Data items
:::
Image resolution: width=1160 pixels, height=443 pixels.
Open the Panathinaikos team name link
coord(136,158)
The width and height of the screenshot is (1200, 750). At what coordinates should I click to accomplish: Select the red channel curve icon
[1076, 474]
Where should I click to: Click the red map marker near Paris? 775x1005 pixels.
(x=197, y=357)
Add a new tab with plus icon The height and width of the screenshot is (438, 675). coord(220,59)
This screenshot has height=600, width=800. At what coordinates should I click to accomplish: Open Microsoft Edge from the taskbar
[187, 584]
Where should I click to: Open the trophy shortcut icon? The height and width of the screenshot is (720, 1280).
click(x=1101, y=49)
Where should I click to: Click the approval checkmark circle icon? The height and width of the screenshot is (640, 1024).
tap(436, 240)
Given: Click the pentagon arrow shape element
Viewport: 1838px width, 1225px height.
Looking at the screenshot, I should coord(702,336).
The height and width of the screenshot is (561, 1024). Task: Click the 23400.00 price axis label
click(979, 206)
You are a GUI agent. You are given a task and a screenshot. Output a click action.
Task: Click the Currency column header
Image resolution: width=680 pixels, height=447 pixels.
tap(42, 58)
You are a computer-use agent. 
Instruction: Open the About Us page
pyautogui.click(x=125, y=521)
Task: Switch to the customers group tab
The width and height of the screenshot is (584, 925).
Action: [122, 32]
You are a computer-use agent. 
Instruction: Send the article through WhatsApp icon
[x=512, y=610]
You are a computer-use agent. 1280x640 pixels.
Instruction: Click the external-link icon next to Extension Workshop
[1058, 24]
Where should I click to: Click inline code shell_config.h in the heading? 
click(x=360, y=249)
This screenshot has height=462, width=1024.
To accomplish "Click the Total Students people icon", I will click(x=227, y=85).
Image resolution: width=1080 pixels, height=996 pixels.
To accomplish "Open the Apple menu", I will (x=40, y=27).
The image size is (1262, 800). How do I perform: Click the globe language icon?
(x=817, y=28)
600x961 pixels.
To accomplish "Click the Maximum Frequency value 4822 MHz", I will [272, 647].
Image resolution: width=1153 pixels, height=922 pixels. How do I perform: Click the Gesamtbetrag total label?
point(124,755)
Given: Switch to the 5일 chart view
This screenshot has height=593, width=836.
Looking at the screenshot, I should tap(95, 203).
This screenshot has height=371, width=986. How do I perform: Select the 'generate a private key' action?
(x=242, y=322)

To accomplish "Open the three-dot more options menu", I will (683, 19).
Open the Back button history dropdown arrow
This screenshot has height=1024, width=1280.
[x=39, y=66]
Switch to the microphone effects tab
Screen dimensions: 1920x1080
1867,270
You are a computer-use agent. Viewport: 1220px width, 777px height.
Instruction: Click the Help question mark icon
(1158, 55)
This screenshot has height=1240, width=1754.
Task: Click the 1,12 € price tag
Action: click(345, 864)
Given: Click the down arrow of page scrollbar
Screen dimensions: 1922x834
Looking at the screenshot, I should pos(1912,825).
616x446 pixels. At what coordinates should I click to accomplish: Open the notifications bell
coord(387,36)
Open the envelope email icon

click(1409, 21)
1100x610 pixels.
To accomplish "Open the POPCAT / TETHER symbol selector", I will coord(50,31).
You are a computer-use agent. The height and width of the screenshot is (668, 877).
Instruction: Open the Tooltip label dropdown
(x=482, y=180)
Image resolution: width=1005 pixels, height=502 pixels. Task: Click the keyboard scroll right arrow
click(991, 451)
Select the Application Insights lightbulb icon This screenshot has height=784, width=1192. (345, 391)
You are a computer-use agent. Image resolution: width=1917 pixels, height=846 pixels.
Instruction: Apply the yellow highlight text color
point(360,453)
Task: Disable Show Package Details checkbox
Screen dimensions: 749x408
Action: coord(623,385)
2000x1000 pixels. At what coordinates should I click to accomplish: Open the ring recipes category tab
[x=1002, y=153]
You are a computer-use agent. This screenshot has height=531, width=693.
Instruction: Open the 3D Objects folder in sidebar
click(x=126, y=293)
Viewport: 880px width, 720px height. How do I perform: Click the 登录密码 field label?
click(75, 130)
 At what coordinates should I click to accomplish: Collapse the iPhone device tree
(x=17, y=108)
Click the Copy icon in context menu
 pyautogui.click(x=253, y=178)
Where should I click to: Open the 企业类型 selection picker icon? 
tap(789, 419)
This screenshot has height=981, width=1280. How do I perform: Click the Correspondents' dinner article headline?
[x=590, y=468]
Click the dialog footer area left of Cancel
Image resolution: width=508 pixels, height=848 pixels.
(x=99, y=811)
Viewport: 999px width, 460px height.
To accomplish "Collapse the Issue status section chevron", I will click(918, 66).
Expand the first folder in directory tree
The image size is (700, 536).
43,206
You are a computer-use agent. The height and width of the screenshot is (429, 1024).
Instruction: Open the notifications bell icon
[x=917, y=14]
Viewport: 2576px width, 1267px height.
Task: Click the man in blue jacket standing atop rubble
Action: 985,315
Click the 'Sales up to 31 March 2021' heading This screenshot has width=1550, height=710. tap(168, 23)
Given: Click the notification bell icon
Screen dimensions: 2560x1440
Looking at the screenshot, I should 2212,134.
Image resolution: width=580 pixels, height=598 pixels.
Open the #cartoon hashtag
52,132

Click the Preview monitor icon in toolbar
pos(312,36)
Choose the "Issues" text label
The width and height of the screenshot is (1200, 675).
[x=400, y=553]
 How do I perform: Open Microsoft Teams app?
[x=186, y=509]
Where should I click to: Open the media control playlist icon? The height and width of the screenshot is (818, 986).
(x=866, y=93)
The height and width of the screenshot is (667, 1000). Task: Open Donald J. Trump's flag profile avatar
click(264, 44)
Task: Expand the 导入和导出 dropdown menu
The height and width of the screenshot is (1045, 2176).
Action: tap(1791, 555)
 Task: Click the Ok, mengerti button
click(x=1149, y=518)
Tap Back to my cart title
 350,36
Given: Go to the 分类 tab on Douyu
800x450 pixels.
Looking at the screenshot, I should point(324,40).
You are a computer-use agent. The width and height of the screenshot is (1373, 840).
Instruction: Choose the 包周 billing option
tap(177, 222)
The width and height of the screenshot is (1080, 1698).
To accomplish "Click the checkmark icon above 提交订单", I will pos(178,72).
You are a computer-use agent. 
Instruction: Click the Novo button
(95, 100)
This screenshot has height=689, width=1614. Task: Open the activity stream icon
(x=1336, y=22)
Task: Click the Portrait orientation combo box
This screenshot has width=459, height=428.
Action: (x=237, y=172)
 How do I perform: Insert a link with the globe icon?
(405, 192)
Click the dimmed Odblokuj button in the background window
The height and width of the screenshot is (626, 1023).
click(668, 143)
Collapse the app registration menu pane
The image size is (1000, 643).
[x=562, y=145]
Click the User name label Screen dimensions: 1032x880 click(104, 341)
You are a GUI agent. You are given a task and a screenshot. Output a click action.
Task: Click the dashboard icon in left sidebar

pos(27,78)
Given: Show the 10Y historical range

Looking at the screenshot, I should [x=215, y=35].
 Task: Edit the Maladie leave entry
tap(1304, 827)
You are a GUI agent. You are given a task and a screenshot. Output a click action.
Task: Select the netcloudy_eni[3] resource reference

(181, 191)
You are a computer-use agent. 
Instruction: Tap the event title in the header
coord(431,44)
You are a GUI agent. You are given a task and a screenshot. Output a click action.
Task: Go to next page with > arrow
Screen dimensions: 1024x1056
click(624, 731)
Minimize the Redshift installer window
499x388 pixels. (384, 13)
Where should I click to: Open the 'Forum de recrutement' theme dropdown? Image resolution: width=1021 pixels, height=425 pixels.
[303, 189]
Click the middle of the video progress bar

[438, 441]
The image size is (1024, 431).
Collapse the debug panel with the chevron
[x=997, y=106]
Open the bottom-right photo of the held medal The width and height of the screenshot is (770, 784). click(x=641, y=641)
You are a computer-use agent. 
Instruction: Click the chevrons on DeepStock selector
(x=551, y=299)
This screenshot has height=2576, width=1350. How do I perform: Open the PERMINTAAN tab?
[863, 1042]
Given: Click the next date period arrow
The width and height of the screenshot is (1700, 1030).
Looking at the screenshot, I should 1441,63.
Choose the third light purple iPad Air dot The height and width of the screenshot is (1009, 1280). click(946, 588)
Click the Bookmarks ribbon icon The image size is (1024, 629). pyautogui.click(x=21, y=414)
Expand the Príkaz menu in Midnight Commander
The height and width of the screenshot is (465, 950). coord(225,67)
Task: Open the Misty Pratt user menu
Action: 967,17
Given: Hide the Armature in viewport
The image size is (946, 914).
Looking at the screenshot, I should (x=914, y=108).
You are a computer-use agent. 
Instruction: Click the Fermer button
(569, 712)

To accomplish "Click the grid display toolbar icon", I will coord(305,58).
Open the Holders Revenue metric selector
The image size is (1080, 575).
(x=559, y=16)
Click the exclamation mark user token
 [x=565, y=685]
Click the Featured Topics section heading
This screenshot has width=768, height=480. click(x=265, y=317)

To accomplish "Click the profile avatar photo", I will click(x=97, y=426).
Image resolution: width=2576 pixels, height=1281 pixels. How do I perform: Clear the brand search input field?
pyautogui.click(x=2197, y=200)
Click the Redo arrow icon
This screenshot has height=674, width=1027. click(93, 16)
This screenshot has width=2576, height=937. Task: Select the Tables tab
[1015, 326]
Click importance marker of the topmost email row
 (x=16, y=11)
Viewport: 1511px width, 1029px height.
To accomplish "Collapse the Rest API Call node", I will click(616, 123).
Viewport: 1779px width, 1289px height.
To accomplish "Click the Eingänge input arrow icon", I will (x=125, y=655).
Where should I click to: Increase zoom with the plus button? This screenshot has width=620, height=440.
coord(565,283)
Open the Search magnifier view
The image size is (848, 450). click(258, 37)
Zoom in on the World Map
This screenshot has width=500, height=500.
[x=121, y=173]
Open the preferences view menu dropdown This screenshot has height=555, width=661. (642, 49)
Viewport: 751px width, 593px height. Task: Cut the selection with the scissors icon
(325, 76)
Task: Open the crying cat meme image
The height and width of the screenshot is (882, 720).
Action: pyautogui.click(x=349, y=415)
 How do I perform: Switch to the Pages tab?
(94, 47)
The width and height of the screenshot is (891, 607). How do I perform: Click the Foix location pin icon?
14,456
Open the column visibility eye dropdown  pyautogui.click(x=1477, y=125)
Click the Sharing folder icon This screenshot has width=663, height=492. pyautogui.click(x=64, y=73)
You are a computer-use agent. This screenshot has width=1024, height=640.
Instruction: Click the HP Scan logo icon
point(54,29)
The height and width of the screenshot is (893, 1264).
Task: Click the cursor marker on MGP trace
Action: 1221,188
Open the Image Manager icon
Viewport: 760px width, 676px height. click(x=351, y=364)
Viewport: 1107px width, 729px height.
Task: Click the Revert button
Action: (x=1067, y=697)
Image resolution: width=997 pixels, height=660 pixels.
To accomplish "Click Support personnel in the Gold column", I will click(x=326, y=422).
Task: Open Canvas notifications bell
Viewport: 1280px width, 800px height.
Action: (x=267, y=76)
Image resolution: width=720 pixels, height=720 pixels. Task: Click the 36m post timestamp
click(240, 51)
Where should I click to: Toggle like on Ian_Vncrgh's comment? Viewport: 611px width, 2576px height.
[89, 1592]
:::
## EXERCISE OBJECTIVE
Taking the records above, retype every line from the one with "This screenshot has height=981, width=1280." down to the one with "Expand the first folder in directory tree", exactly and with nothing else.

## ANSWER BOX
This screenshot has height=981, width=1280. How do I perform: Click the Correspondents' dinner article headline?
[x=590, y=468]
Click the dialog footer area left of Cancel
Image resolution: width=508 pixels, height=848 pixels.
(x=99, y=811)
Viewport: 999px width, 460px height.
To accomplish "Collapse the Issue status section chevron", I will click(918, 66).
Expand the first folder in directory tree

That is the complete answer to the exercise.